* [PROBLEM]: Nothing but the lines from the one with "Given: Choose the red AUG突击步枪-紧急戒备 skin image" through the end of the data should be set down, each exactly as written, and no picture should be included.

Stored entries
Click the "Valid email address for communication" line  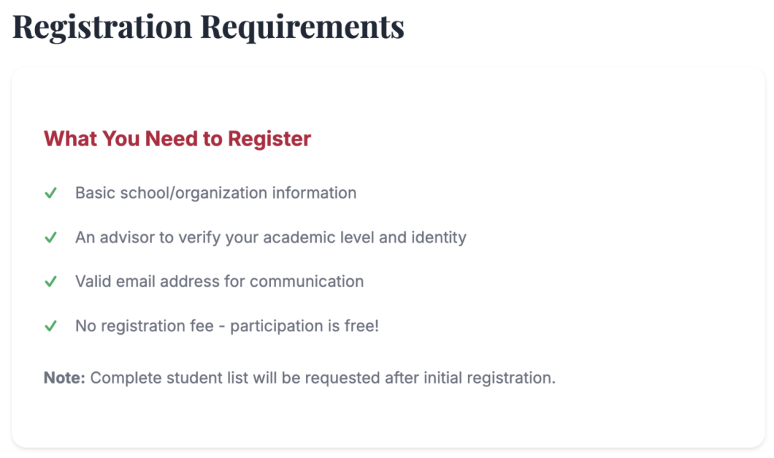(219, 282)
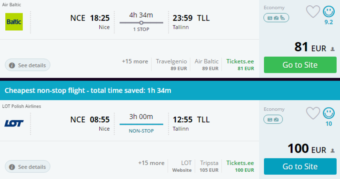Choose the Travelgenio 89 EUR offer
The width and height of the screenshot is (340, 179).
pyautogui.click(x=171, y=65)
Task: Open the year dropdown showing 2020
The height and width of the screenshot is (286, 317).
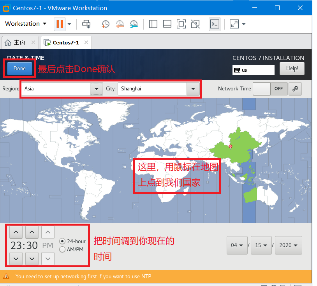Action: pos(288,245)
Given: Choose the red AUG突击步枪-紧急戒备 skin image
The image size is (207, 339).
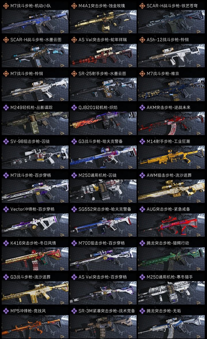Looking at the screenshot, I should (x=171, y=225).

* [RESPONSE FOR THIS EXERCISE]:
Given: Choose the red AUG突击步枪-紧急戒备 skin image
The image size is (207, 339).
Looking at the screenshot, I should (x=171, y=225).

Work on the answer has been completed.